Three years later, Vlahos still revists the Dadbot, either to hear his father's stories again or add new features.
A bot's limits
Not everyone supported Vlahos' creation of the Dadbot. Though he said his wife understood why he'd made it, she never wanted to use it.
"She just found it depressing because it did sound a bit like my dad but then she was so painfully aware that it wasn't. So for her it was just poking a stick in the wound," said Vlahos.
Chatbots today are more sophisticated than ever, but as anyone who has used a voice assistant can attest, they have limitations.
"When you talk to Siri or Alexa or Google Assistant today, you'll notice that you're mostly having one-off interactions. You'll play this song or [ask] who won the NBA Finals game last night. Things like that," said Vlahos, who recently wrote a book on voice assistants called Talk to Me.
There is an ongoing technological race to go beyond that, into longer lasting "multi-turn conversations" where it feels like you're talking to a real person.
There's something there that I think the world wants even if the world doesn't actually know what they might be able to get just yet.- James Vlahos
A chatbot is never happy or lonely, nor can it conceive of feelings. Even with a large data set and an expert programmer, they cannot, in their current state, be described as intelligent.
Vlahos said that new tools and the growth in artificial intelligence would make it easier to create the Dadbot now than it was in 2016, and it might be possible to give the bot the power to speak, like voice assistants do.
In its current iteration, the Dadbot is less a digital incarnation of his father, and more a paternal librarian who catalogues his father's life and legacy, Vlahos described.
The hereafter
People quickly got in touch with Vlahos after he wrote about the Dadbot in Wired Magazine, asking if he could make them bots of their own. An Indian woman asked if he could make one of her deceased son. An Alaskan wanted to know if he could make one of himself for his children.
"There's something there that I think the world wants even if the world doesn't actually know what they might be able to get just yet," Vlahos said.

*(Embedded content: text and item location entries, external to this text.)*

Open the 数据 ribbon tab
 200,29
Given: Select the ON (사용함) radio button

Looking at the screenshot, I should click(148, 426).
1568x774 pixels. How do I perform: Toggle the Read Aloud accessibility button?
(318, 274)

And with his new company, Vlahos wants to give people that opportunity. The HereAfter was launched with a prototype called AndyBot, based on the still living screenwriter Andrew Kaplan.
The most obvious difference between AndyBot and Dadbot is that AndyBot can literally talk. It responds to queries using Kaplan's own voice.

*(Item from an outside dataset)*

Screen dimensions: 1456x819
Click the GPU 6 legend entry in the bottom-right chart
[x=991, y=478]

"Imagine being able to stand in the kitchen and call out to your deceased mother and have her answer right back," Vlahos told the Washington Post. "There's just something about being able to hear our loved ones' voices."

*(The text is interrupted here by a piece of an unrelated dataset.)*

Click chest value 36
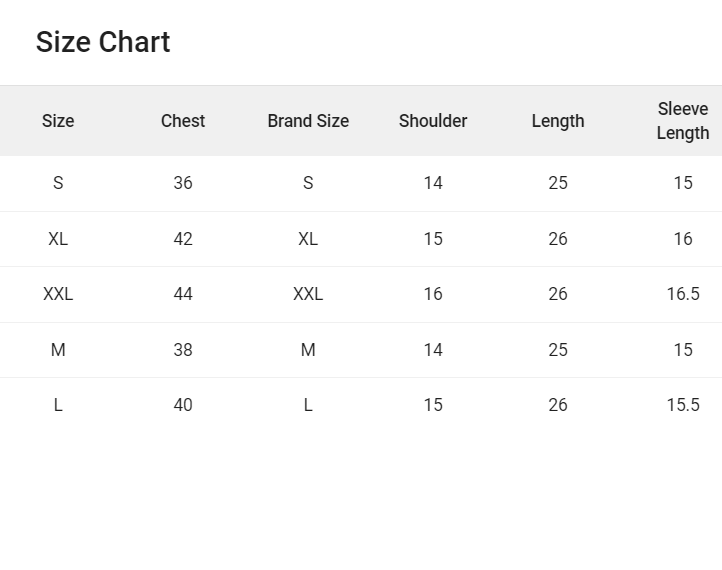 [x=183, y=183]
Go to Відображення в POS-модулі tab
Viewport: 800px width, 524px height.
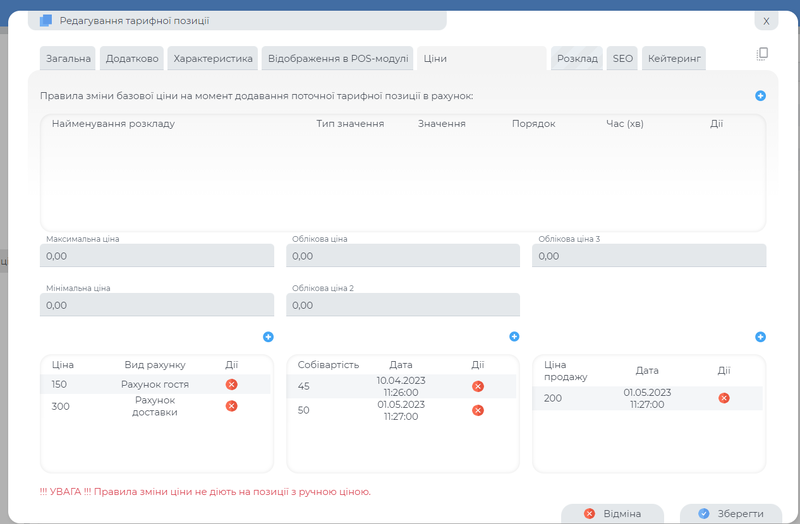(338, 59)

In his conversation with Tapestry, Vlahos acknowledged that a company like HereAfter would have a responsibility to manage the expectations of clients.
"The thing I personally would be very careful about is that the bot is not the actual person reincarnated in AI," said Vlahos. "It's more an interface that's allowing you to access the past and to access the past in an interactive way."
HereAfter has not revealed a business model, but Vlahos said he would be cautious about offering a subscription service.
We have a capacity to delude ourselves and we probably want to delude ourselves.- James Vlahos
"So if it were doing so on a subscription basis, and you stop paying for your Dadbot, then the Dadbot dies. It's a whole second death," he said.
But he isn't sure what the alternative might be. And even with the right framing and business model, it's hard to say how a grieving person might respond to an interactive version of a dead loved one. People already speak to voice assistants in familiar and intimate ways.
One journalist at The Atlantic wrote that she found herself telling her Google Assistant that she felt lonely. The device replied: "I wish I had arms so I could give you a hug."
"We have a capacity to delude ourselves and we probably want to delude ourselves," Vlahos said.
"We already do so with these very simple AIs in our lives and ascribe to them more life force and autonomy than they actually have."